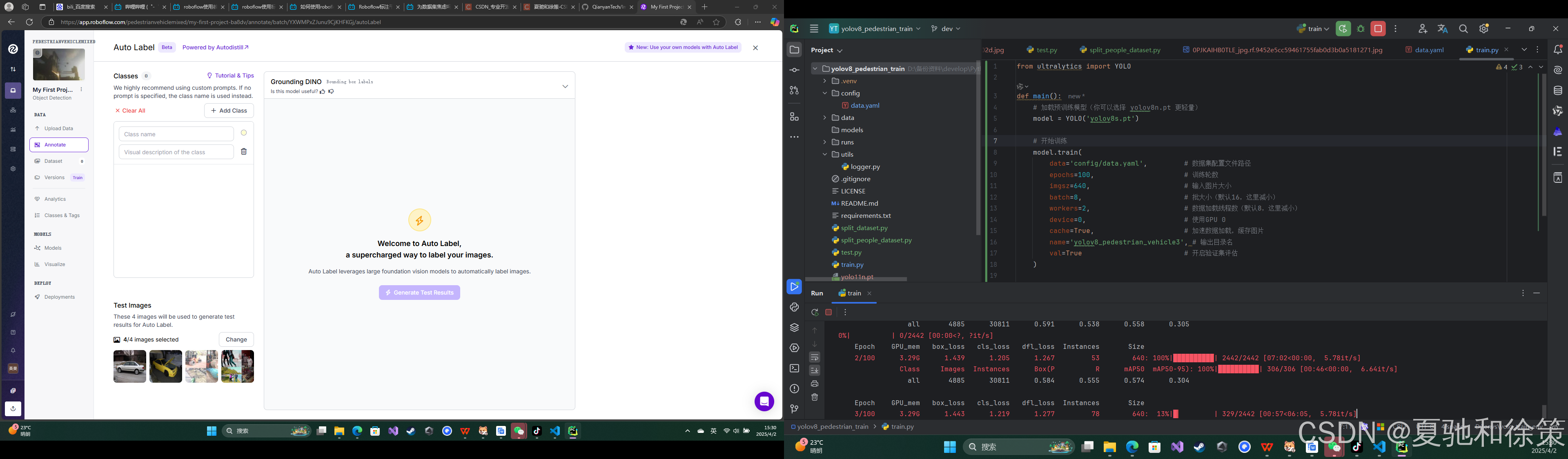Switch to the data.yaml editor tab
Screen dimensions: 1568x459
pos(1429,50)
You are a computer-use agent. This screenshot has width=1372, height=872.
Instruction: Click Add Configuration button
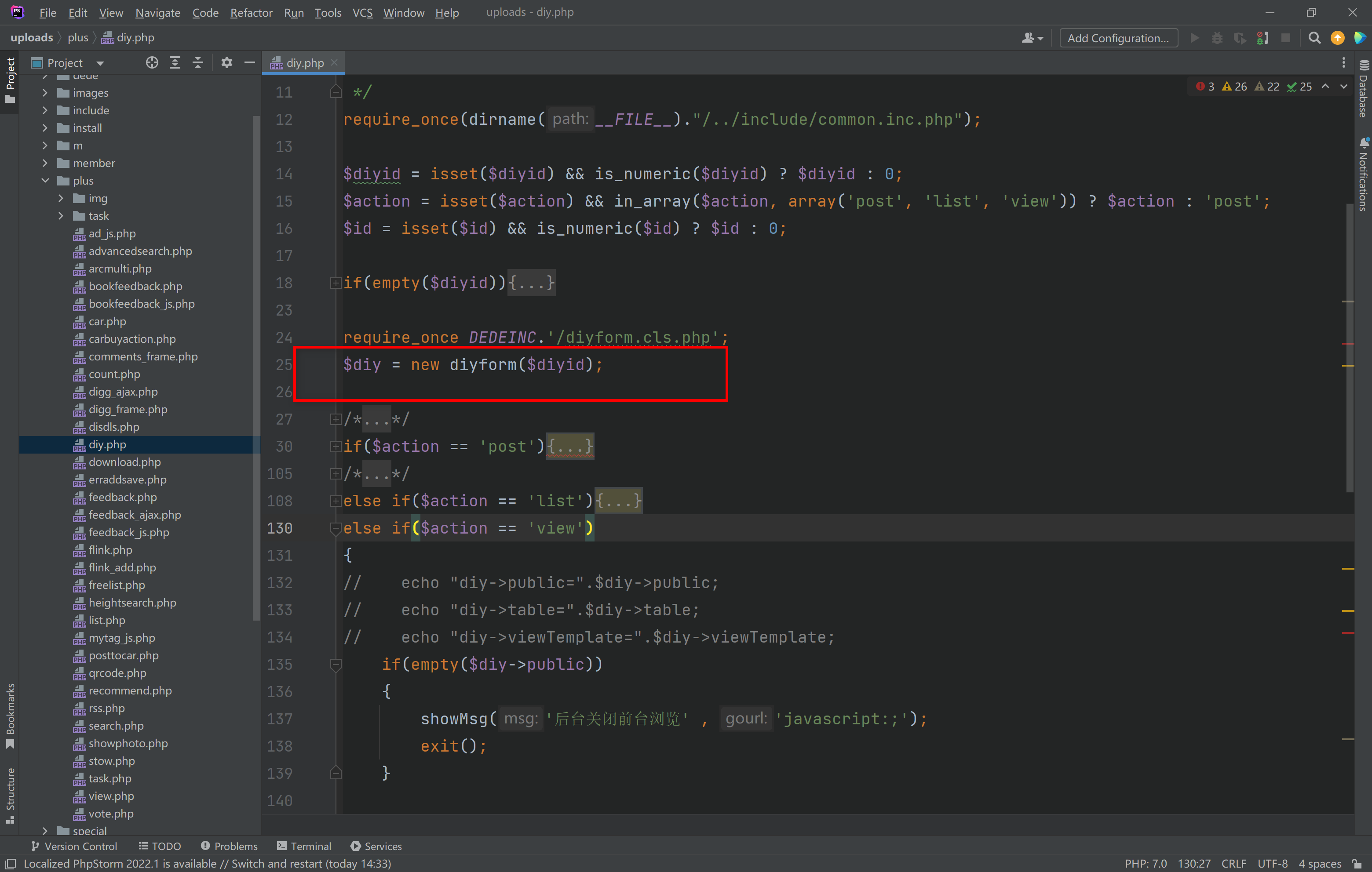pos(1117,38)
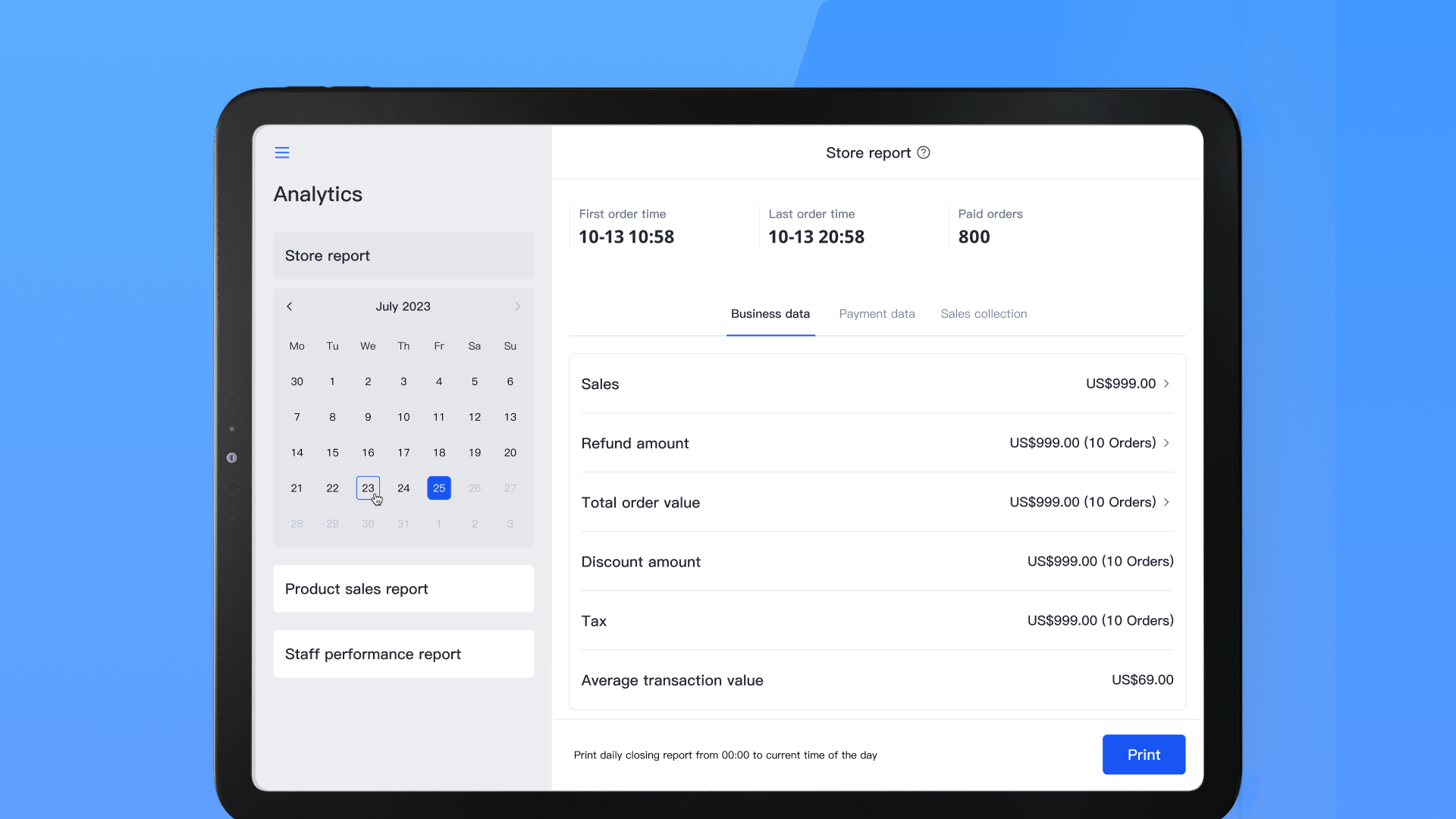Click July 18 date cell

point(439,453)
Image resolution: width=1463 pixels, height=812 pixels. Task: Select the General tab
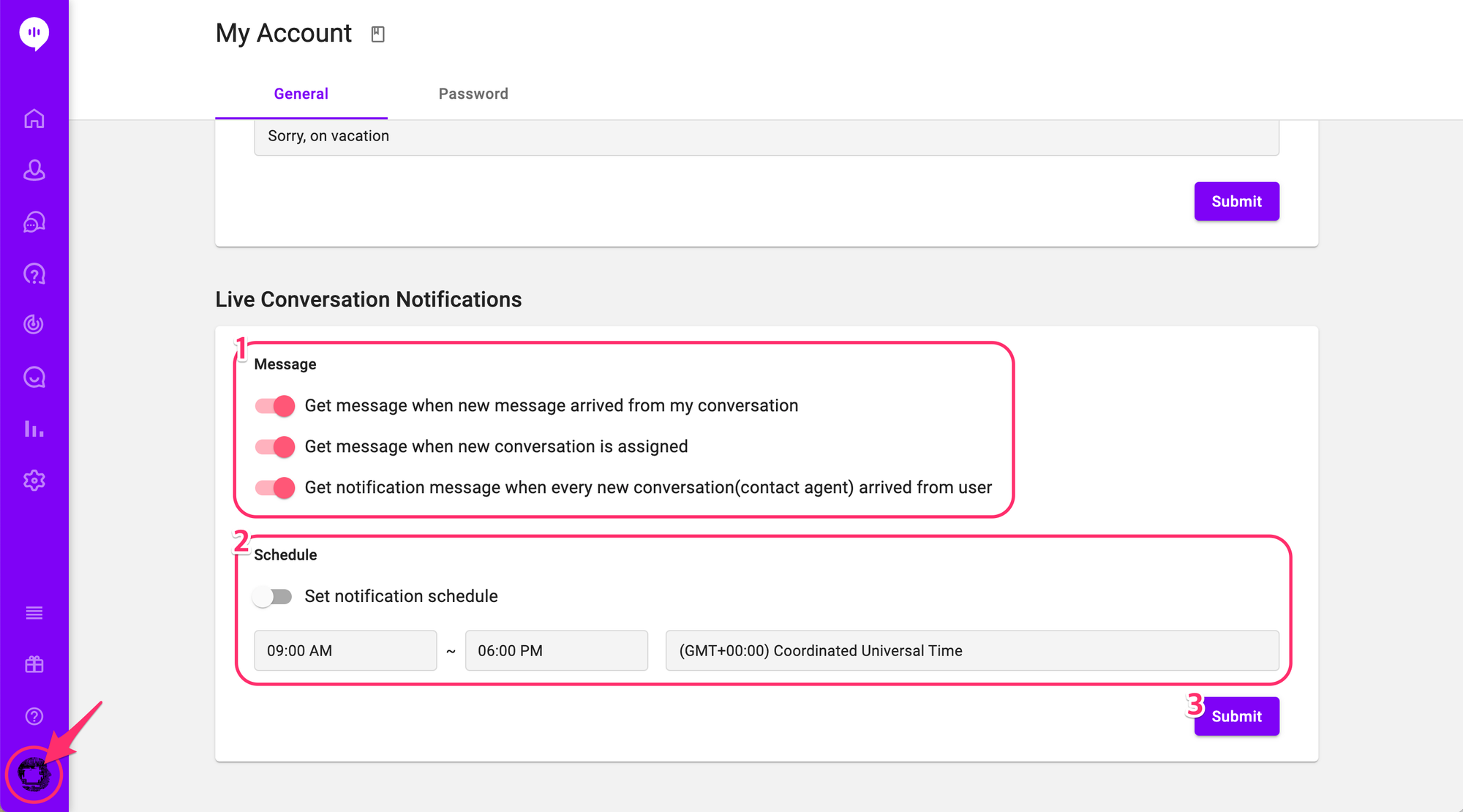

* * * * * * *

> _Work instruction_: Leave out the pictures, and write out exactly the lines from the line containing "Instruction: Click Add Configuration button" through the end of the records above.

> _Finished exercise_:
Instruction: Click Add Configuration button
pos(1117,38)
Click July 18 date cell

point(439,453)
Image resolution: width=1463 pixels, height=812 pixels. Task: Select the General tab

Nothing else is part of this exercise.